Вечером вся чечевица была продана, гороха осталось двадцать килограммов. Она засунула заработанную выручку за вырез платья и разложила посылки на прилавке согласно датам отправки. Они были отосланы в самую глушь России в период между праздниками Рождества и Крещения, но так и не дошли до адресата. Ни на одной из посылок не была указана причина возврата. Это немного успокоило ее. Она полагала, что причина заключалась исключительно в русском снеге, в занесенных железнодорожных участках и автомагистралях. От своей соседки она знала, что в случае гибели адресата посылки уже не возвращаются. Вермахт уполномочен вскрывать их и распределять содержимое между теми солдатами, которые реже всего получают посылки из Германии. В этих случаях отправителям шли даже благодарственные письма такого рода:
Предназначенная Вашему сыну рождественская посылка досталась мне. Сердечно благодарю Вас за чудесные подарки, которые пришли сюда через два дня после праздника. О Вашем дорогом сыне у всех нас останется добрая память.
Хайль Гитлер!
Развязывая посылки, Ильза плакала. У нее не было даже сил, чтобы заставить себя съесть хотя бы одну крошку от вернувшихся к ней кексов и пряников. Шоколад она также задвинула под прилавок, даже не притронувшись к нему. Ребенком Ильза больше всего любила «залежавшийся хлеб», так она именовала тогда сухари. Когда ее отец уезжал в город на работу, набрав с собой с запасом хлеба с маслом, то назад он обычно привозил ломтик для маленькой Ильзы. Это был «залежавшийся хлеб», который путешествовал между городом и деревней. И хотя теперь сладости пересекли несколько границ, достигли города Смоленска и возвратились в качестве «залежавшихся пряников», тем не менее, повзрослевшая Ильза не могла себя заставить отколоть от них хотя бы крохотный кусочек. Лишь на сигареты, предназначавшиеся ее супругу, она накинулась со всей жадностью. Она курила их одну за другой до тех пор, пока вся лавка не окуталась дымом. Маленькие записочки, приложенные к посылкам, она собрала и отнесла к печке. Прежде чем бросить их в огонь, она прочитала то, что было написано в них:
Новый год приветствует пуншем…
Пастор говорит, что наступит хороший год, Господь желает этого…

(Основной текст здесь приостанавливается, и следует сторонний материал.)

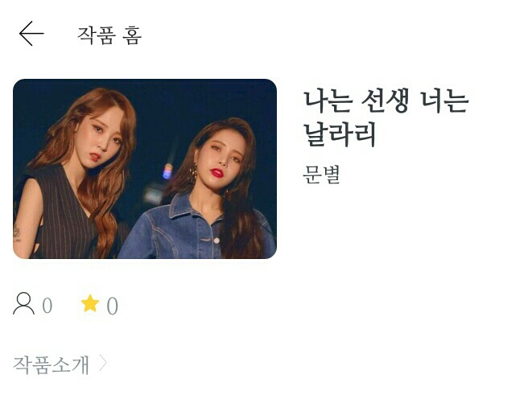Image resolution: width=532 pixels, height=399 pixels.
Task: Expand 작품소개 with the chevron arrow
Action: pos(103,363)
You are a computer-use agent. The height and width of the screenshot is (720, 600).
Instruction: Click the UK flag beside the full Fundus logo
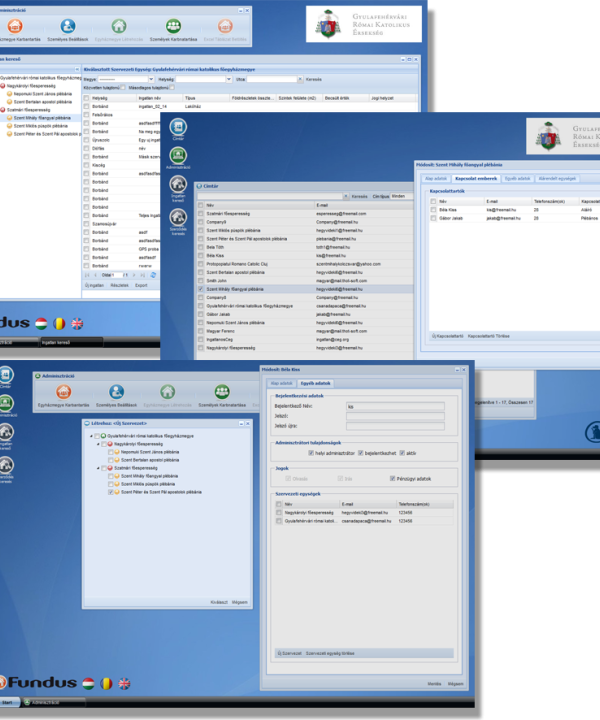(x=124, y=683)
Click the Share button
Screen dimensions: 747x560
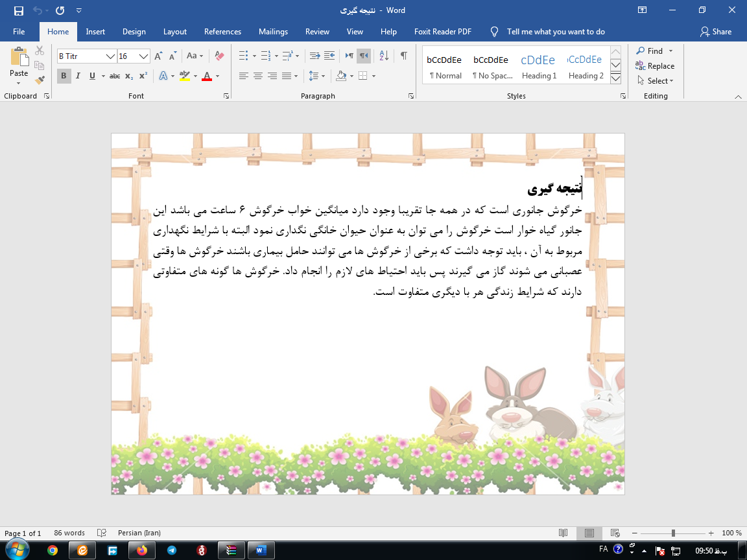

В первое утро Нового года я пошла на мессу немного навеселе, но никто этого не заметил…
На обратном пути она заглянула в церковь Святого Лудгери, десяток минут постояла на коленях на жестком деревянном приступке и с чувством облегчения вышла на улицу. Теперь она твердо знала: то, что подлежало длительному хранению и доставляло наслаждение, следовало вновь упаковать и оправить в дорогу. Когда-то же письмоносец должен добраться до российской глубинки.